The above illustrates the definition of the transformer. Let’s look at the MatchCount class.

/**
 * MemoizedInteractionTransformation is a memoized BiFunction that takes shared and action object as input, and resturns
 * a value, in this case, a double. This can be a numerical feature, but also be used to calculate other features 
 * (like match_count_over_total).
 * @param <SHARED> The shared object type.
 * @param <ACTION> The action object type.
 * @param <T> The type of elements in the probe and gallery array.
 */
public class MatchCount<SHARED, ACTION, T> implements MemoizedInteractionTransformation<SHARED, ACTION, Double> {

    // The "probe" is generally the attribute of the action being considered
    private final Namespace probeId;
    // The "gallery" is generally the corresponding attribute of past user interactions, as an array 
    private final Namespace galleryId;

    public MatchCount(Namespace probeId, Namespace galleryId) {
        this.probeId = probeId;
        this.galleryId = galleryId;
    }

    /**
     * This is called by the framework, to obtain the result.
     * @param memoizedInteraction The is ultimately derived from the re-ranking request, and has the context to perform memoization.
     * @return The count of matches between the probe and gallery elements.
     */
    @Override
    public Double apply(MemoizedInteraction<SHARED, ACTION> memoizedInteraction) {
        T probe = memoizedInteraction.computeIfAbsent(probeId);
        T[] gallery = memoizedInteraction.getShared().computeIfAbsent(galleryId);
        if (probe == null || gallery == null || gallery.length == 0) {
            // null is used to indicate missing features (or missing values)
            return null;
        }

        return matchCount(probe, gallery);
    }

    private Double matchCount(T probe, T[] gallery) {
        int count = 0;
        for (T g : gallery) {
            if (probe.equals(g)) {
                count++;
            }
        }
        return (double) count;
    }
}

A similar code in python would look like this (although the java version above has more generalizations):

df = pd.DataFrame({
    'action_sku_brand': ['BrandA', 'BrandB', 'BrandC', 'BrandD', 'BrandE'],
    'added_to_cart_brand': [['BrandA', 'BrandE', 'BrandA'], ['BrandB', 'BrandC'], ['BrandG', 'BrandH'], ['BrandD'], ['BrandX']],
    'clicked_brand': [['BrandE', 'BrandF'], ['BrandB', 'BrandB'], ['BrandC', 'BrandG'], [], ['BrandE', 'BrandZ']],
    'ordered_brand': [['BrandA'], [], ['BrandC'], ['BrandD'], ['BrandE']]
})

# Parameterized function to count matches
def count_brand_matches(df, action_col, gallery_col, new_col_name):
    def count_matches(row):
        action_brand = row[action_col]
        gallery_brands = row[gallery_col]
        return gallery_brands.count(action_brand)

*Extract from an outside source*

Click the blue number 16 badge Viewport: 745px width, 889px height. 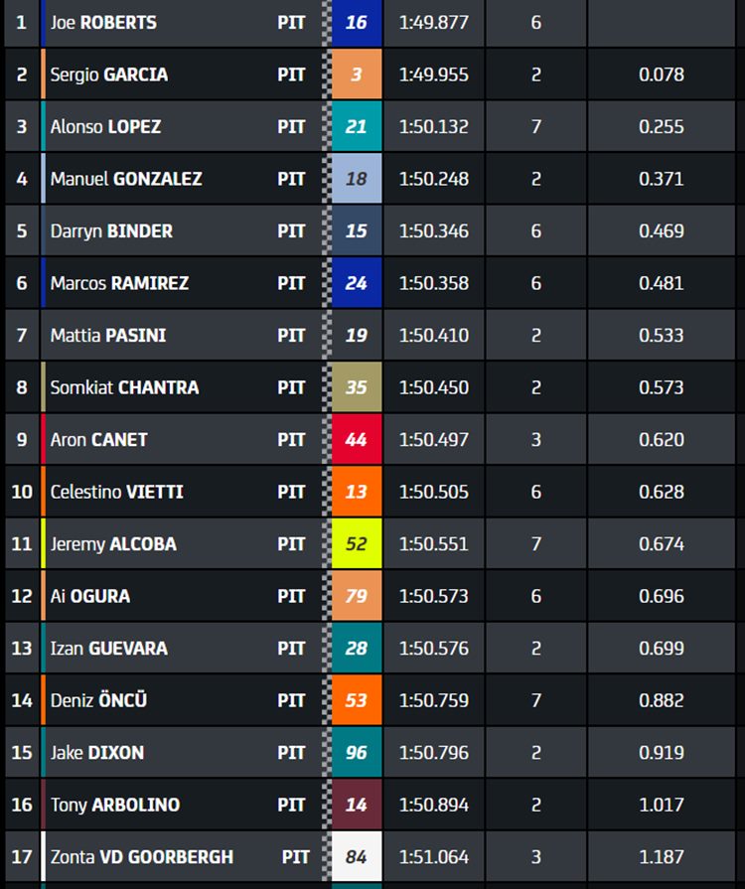point(357,23)
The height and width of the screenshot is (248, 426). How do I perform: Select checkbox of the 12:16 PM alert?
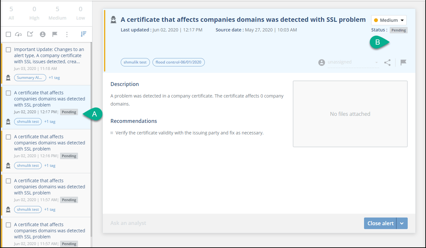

    df[new_col_name] = df.apply(count_matches, axis=1)

# Compute match counts for different user behaviors
count_brand_matches(df, 'action_sku_brand', 'added_to_cart_brand', 'add2cart_brand_match_count')
count_brand_matches(df, 'action_sku_brand', 'clicked_brand', 'click_brand_match_count')
count_brand_matches(df, 'action_sku_brand', 'ordered_brand', 'order_brand_match_count')

print(df)

Let’s also look at some of the Namespace Enums

public enum SkuAttribute implements Namespace {
    brand(
        action -> action.getBrand()
    ),
    category(
        action -> action.getCategory()
    );

    // This is where we store the extractor function
    // In this case we always extract a String, but you can mix output types as well
    private final MemoizedActionTransformation<Ad, String> extractFromAction;

    SkuAttribute(MemoizedActionTransformation<Ad, String> extractor) {
        this.extractFromAction = extractor;
    }

    // This function can be used in a loop to register the extractor for this enum value
    public MemoizedActionTransformation<Ad, String> getExtractor() {
        return this.extractFromAction;
    }
}

Common mistakes¶

Mutating the shared or action objects, or the calculation result for a Namespace: These objects are shared across threads and actions in unpredictable order, and hence, must not be mutated. Especially be careful if the values are collections or arrays etc. If you need to mutate them, you must make a copy of them first.
Implementing your own caching: Hotvect automatically stores the calculation result in a variable for caching, so you don’t need to do things like if (this.result == null) this.result = calculate().
Having unnecessary intermediate columns (namespaces): While namespaces (columns) are meant to be cheap, they are still a lot slower than native method dispatch. Hence, use them if you need to hold a feature, or if you need to reuse a calculation. It’s ok to use columns for convenience, but if you can avoid it, it makes it more performant.
Using Streams: Believe it or not, Java’s Stream are generally a lot slower than a simple loop. Unless you are crunching a very large stream, avoid them (especially the parallel stream).
Turning on caching blindly (on action and interaction transformations): Caching is only beneficial if the computation is sufficiently heavy. When the calculation is too light, it can be detrimental to performance. Therefore, only turn on caching if you confirmed the performance gain of doing so.
Not caching namespace objects: Obtaining the namespace object at inference time is expensive and even unsafe, as the CompoundNamespace class is not thread-safe. Always obtain the namespace object at the time the transformer is being created, and store them into a field for further use.
Avoiding compound namespaces: There is no performance gain for using a enum based namespace over a compound namespace, because the underlying map is an IdentityHashMap.
Looking for ways to configure the thread pool used for parallelization: Don’t bother, it’s not worth it.

Tricks and tips¶

Use “plain” namespaces to make feature names clearer¶

A namespace doesn’t always have to have a function associated with it. You can also have a namespace that is only used as a prefix or suffix (or in the middle section, for that matter). For example, if you prefer the name “candidate_brand” instead of just “brand” for the brand feature of the candidate SKU above, you could just do:

FeatureNamdspace ns = CompoundNamespace.getFeatureNamespace(CatBoostFeatureType.CATEGORICAL, FeaturePrefix.candidate, SkuAttribute.brand);
builder.withActionTransformation(ns, new BrandExtractor());

Instead of:

builder.withActionTransformation(SkuAttribute.brand, new BrandExtractor());

And your feature will have the name candidate_brand instead of brand. As described above, as long as you obtain the namespace objects at the time of building the transformer and store them into fields, there is no performance impact of using more namespace segments.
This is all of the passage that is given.